# Paint peeling along with drywall paper



## Steveski54 (Mar 4, 2013)

About 15 years ago I had a roof leak which I had repaired. At the time no serious problems were noticed but now I am repainting the room and in the area of the leak the old paint is peeling off along with the paper portion of the sheetrock. I am guessing the glue holding the paper to the sheetrock got wet and now it and the paint are peeling off. Can this be repaired or must the sheetrock or drywall be replaced. How do I handle the difference in thickness between peeled area and other area.

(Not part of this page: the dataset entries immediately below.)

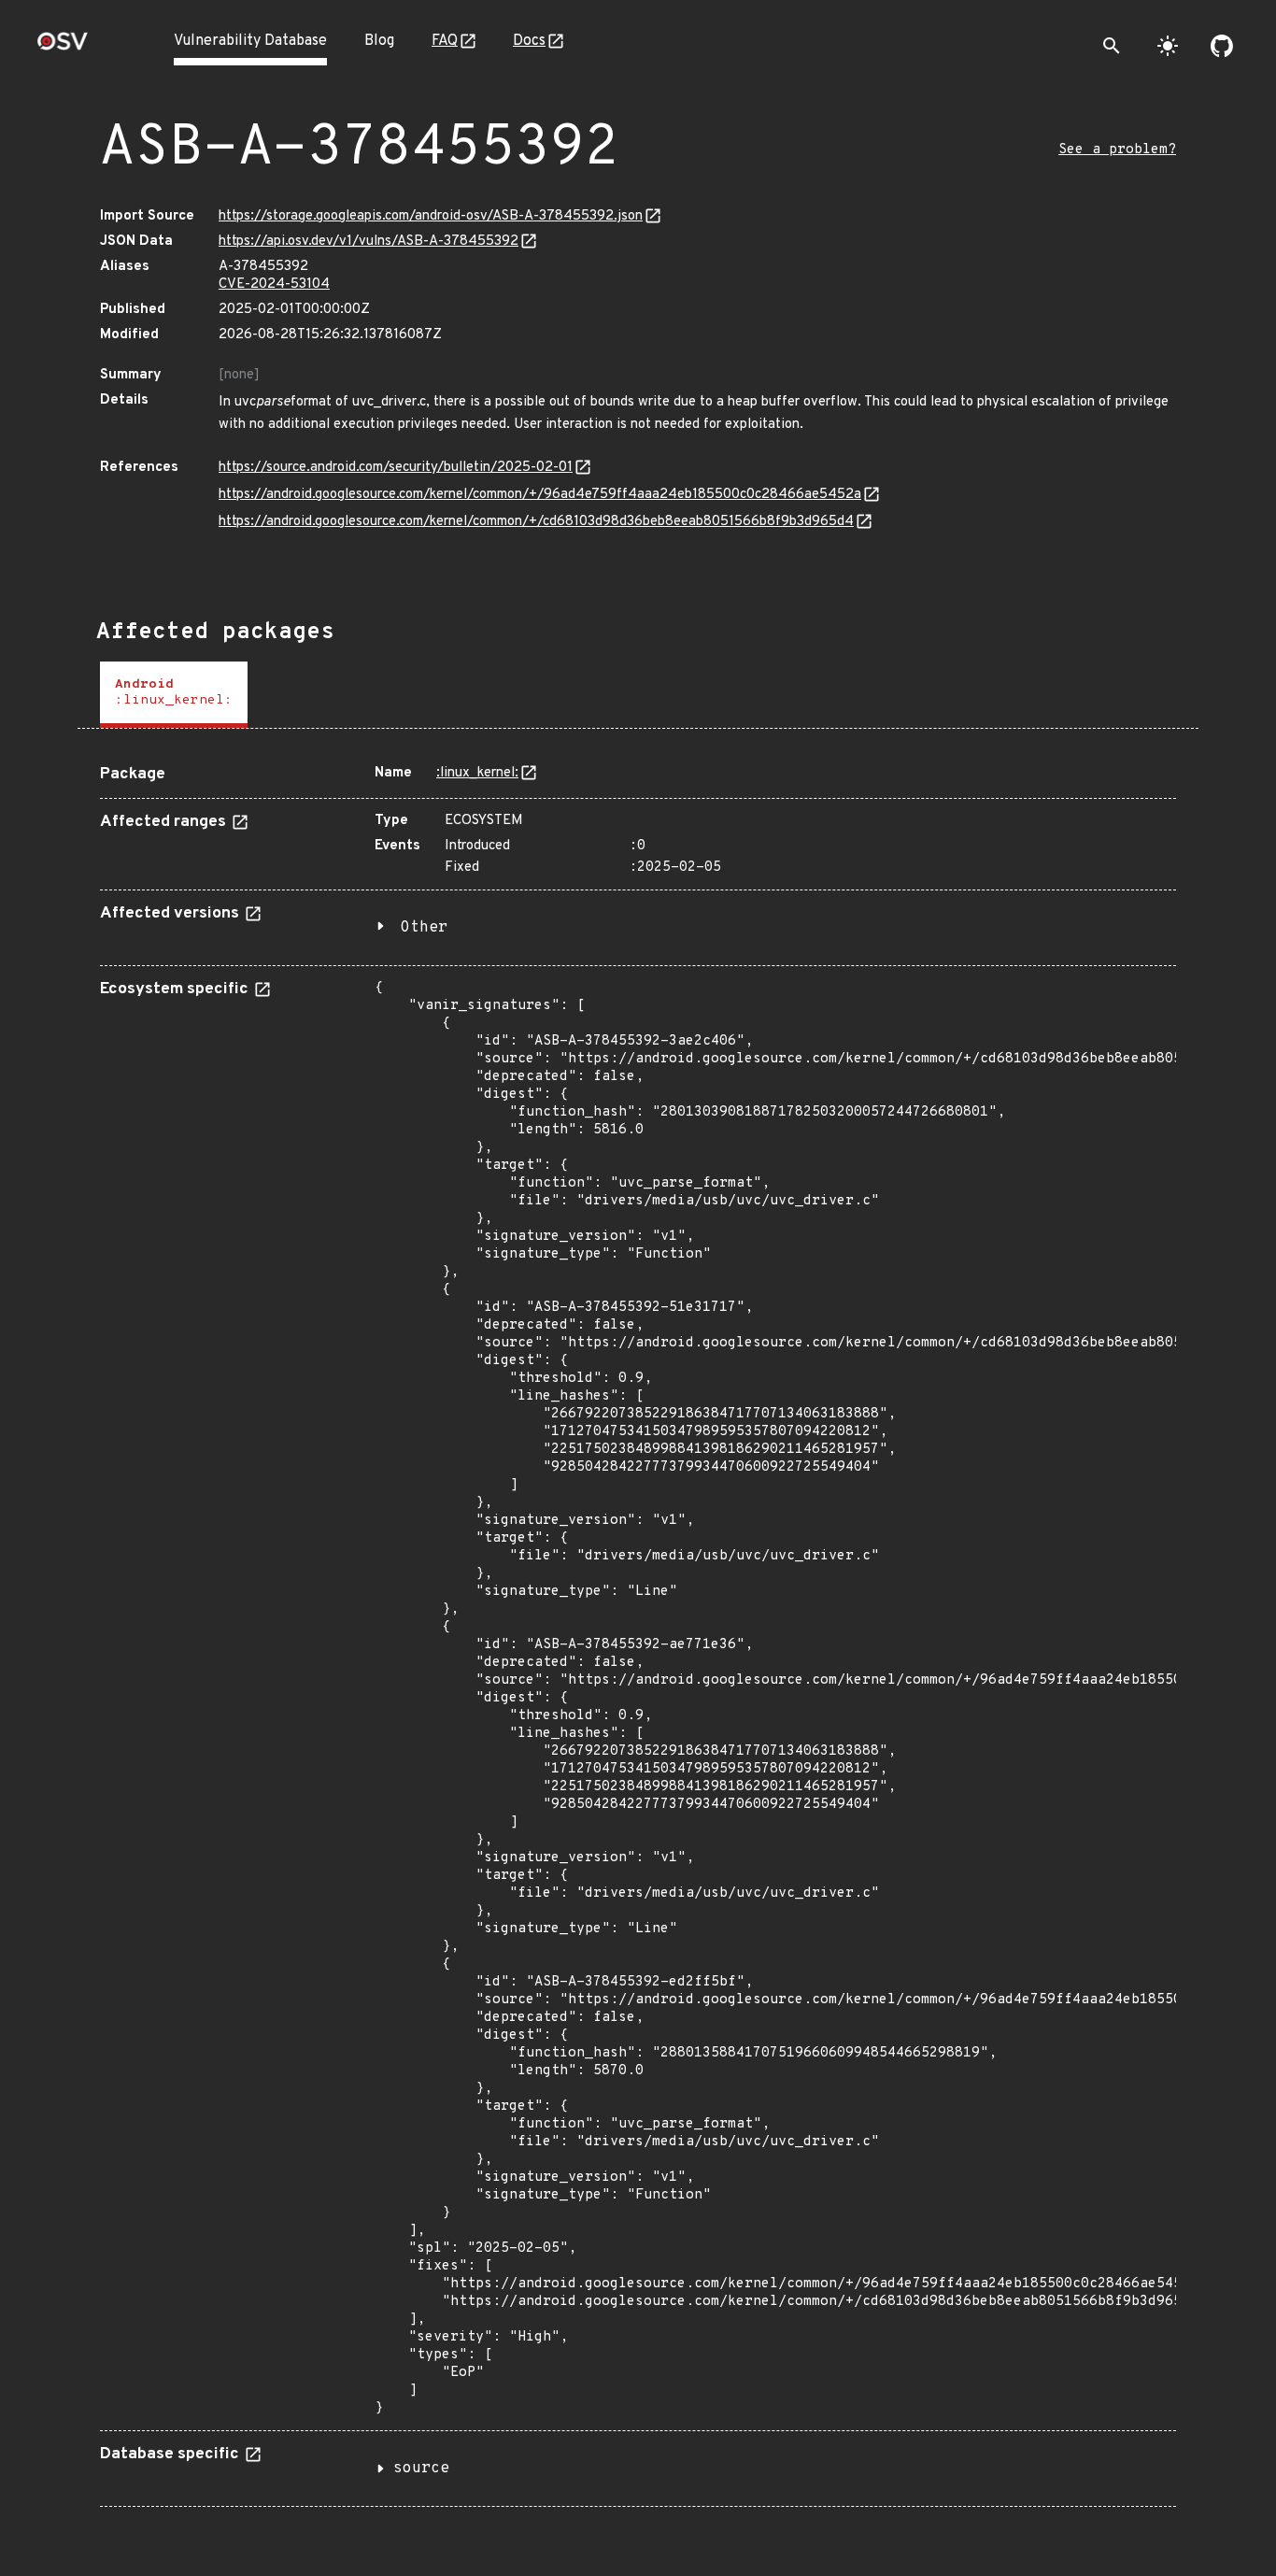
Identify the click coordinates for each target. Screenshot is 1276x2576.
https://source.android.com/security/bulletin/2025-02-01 (396, 468)
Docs (529, 41)
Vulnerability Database (250, 41)
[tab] (174, 695)
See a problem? (1117, 150)
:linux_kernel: (477, 773)
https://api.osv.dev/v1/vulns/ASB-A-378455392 (368, 241)
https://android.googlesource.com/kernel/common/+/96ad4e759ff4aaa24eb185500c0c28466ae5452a (540, 495)
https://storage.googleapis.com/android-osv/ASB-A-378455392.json (431, 216)
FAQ (445, 41)
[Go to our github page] (1222, 46)
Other (424, 927)
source (421, 2468)
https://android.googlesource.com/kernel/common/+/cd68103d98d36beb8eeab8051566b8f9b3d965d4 (536, 522)
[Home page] (62, 47)
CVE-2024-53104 (274, 284)
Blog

Can it be spackled to even it out?


----------



## cdaniels (Dec 27, 2012)

Scrape the loose off to a tight edge sometimes I cut around it with a razor just make sure all the loose is off.If the paper is pulling off the drywall you will need to sand and prime it before you skim.Gaurdz primer is good for this. Skim with joint compound.You may need to put on a couple skim coats to get it built up because the first coat will shrink as it dries.Sand it smooth,prime it with Zinsser 1-2-3 and it's ready to paint.


----------



## Steveski54 (Mar 4, 2013)

One question. If I fill it in with joint compound how do I achieve the same small texture that is on undamaged area?


----------



## cdaniels (Dec 27, 2012)

Use a roller to prime the new patch then you may have to put 2 or three coats of paint over the patch so the roller stipple will match pretty close before you paint the entire ceiling.I cant tell from your pic but it looks like just roller texture.If it is a sprayed on texture you will have to respray it and blend it in to match before painting.


----------